Stored data:
▶
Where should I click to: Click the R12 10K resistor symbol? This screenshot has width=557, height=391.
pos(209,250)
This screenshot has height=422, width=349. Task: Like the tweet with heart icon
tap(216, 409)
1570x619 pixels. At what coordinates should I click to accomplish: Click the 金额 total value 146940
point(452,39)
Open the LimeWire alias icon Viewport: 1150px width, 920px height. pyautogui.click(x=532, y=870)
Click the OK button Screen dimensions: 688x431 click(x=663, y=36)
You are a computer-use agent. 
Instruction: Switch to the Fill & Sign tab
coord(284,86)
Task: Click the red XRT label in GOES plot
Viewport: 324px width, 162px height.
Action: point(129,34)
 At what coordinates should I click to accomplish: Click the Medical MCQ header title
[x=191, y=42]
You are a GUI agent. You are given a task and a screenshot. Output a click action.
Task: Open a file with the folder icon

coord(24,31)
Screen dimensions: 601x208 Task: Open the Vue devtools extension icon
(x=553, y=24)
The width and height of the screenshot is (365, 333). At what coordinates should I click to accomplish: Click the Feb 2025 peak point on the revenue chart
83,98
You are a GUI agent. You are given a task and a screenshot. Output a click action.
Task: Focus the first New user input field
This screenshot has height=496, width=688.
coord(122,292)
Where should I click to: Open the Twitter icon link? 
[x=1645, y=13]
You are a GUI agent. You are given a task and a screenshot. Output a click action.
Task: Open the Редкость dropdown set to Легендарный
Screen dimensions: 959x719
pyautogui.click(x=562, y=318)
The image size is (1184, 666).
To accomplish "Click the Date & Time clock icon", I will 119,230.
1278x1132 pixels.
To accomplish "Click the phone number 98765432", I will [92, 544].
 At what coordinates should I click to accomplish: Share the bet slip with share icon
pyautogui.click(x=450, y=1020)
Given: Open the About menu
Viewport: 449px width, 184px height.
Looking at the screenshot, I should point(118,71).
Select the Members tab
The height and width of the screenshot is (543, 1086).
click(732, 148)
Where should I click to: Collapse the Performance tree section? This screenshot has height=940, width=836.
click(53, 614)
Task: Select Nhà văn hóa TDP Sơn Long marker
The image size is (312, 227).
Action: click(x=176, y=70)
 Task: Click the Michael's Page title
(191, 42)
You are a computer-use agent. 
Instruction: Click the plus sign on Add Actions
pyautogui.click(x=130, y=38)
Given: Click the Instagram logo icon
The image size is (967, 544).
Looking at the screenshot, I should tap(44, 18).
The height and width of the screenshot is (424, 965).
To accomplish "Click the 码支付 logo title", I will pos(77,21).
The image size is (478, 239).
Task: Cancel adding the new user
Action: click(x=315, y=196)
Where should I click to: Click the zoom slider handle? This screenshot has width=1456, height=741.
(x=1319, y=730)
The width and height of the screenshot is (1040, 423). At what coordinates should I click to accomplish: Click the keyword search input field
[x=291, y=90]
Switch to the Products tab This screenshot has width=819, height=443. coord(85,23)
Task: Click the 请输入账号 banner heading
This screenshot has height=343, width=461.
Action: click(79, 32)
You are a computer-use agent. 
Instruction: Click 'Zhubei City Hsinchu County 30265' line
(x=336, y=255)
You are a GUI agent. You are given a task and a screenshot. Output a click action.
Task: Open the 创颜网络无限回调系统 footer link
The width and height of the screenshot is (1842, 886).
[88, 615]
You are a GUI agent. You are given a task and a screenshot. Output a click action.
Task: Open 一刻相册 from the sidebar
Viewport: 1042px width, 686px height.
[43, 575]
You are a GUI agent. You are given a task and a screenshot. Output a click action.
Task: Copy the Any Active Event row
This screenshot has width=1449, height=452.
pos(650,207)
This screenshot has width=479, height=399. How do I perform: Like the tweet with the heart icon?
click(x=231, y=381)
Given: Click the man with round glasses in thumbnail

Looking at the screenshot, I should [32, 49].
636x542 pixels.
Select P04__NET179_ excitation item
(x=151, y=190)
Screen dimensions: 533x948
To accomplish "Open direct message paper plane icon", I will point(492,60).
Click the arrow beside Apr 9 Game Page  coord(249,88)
◀
▶ _Work instructions_: Every entry, from the first line to the last, should be retyped exactly.

▶ _Solution_:
Where should I click to: Click the R12 10K resistor symbol? This screenshot has width=557, height=391.
pos(209,250)
This screenshot has height=422, width=349. Task: Like the tweet with heart icon
tap(216, 409)
1570x619 pixels. At what coordinates should I click to accomplish: Click the 金额 total value 146940
point(452,39)
Open the LimeWire alias icon Viewport: 1150px width, 920px height. pyautogui.click(x=532, y=870)
Click the OK button Screen dimensions: 688x431 click(x=663, y=36)
You are a computer-use agent. 
Instruction: Switch to the Fill & Sign tab
coord(284,86)
Task: Click the red XRT label in GOES plot
Viewport: 324px width, 162px height.
Action: point(129,34)
 At what coordinates should I click to accomplish: Click the Medical MCQ header title
[x=191, y=42]
You are a GUI agent. You are given a task and a screenshot. Output a click action.
Task: Open a file with the folder icon

coord(24,31)
Screen dimensions: 601x208 Task: Open the Vue devtools extension icon
(x=553, y=24)
The width and height of the screenshot is (365, 333). At what coordinates should I click to accomplish: Click the Feb 2025 peak point on the revenue chart
83,98
You are a GUI agent. You are given a task and a screenshot. Output a click action.
Task: Focus the first New user input field
This screenshot has height=496, width=688.
coord(122,292)
Where should I click to: Open the Twitter icon link? 
[x=1645, y=13]
You are a GUI agent. You are given a task and a screenshot. Output a click action.
Task: Open the Редкость dropdown set to Легендарный
Screen dimensions: 959x719
pyautogui.click(x=562, y=318)
The image size is (1184, 666).
To accomplish "Click the Date & Time clock icon", I will 119,230.
1278x1132 pixels.
To accomplish "Click the phone number 98765432", I will [92, 544].
 At what coordinates should I click to accomplish: Share the bet slip with share icon
pyautogui.click(x=450, y=1020)
Given: Open the About menu
Viewport: 449px width, 184px height.
Looking at the screenshot, I should point(118,71).
Select the Members tab
The height and width of the screenshot is (543, 1086).
click(732, 148)
Where should I click to: Collapse the Performance tree section? This screenshot has height=940, width=836.
click(53, 614)
Task: Select Nhà văn hóa TDP Sơn Long marker
The image size is (312, 227).
Action: click(x=176, y=70)
 Task: Click the Michael's Page title
(191, 42)
You are a computer-use agent. 
Instruction: Click the plus sign on Add Actions
pyautogui.click(x=130, y=38)
Given: Click the Instagram logo icon
The image size is (967, 544).
Looking at the screenshot, I should tap(44, 18).
The height and width of the screenshot is (424, 965).
To accomplish "Click the 码支付 logo title", I will pos(77,21).
The image size is (478, 239).
Task: Cancel adding the new user
Action: click(x=315, y=196)
Where should I click to: Click the zoom slider handle? This screenshot has width=1456, height=741.
(x=1319, y=730)
The width and height of the screenshot is (1040, 423). At what coordinates should I click to accomplish: Click the keyword search input field
[x=291, y=90]
Switch to the Products tab This screenshot has width=819, height=443. coord(85,23)
Task: Click the 请输入账号 banner heading
This screenshot has height=343, width=461.
Action: click(79, 32)
You are a computer-use agent. 
Instruction: Click 'Zhubei City Hsinchu County 30265' line
(x=336, y=255)
You are a GUI agent. You are given a task and a screenshot. Output a click action.
Task: Open the 创颜网络无限回调系统 footer link
The width and height of the screenshot is (1842, 886).
[88, 615]
You are a GUI agent. You are given a task and a screenshot. Output a click action.
Task: Open 一刻相册 from the sidebar
Viewport: 1042px width, 686px height.
[43, 575]
You are a GUI agent. You are given a task and a screenshot. Output a click action.
Task: Copy the Any Active Event row
This screenshot has width=1449, height=452.
pos(650,207)
This screenshot has width=479, height=399. How do I perform: Like the tweet with the heart icon?
click(x=231, y=381)
Given: Click the man with round glasses in thumbnail

Looking at the screenshot, I should [32, 49].
636x542 pixels.
Select P04__NET179_ excitation item
(x=151, y=190)
Screen dimensions: 533x948
To accomplish "Open direct message paper plane icon", I will point(492,60).
Click the arrow beside Apr 9 Game Page  coord(249,88)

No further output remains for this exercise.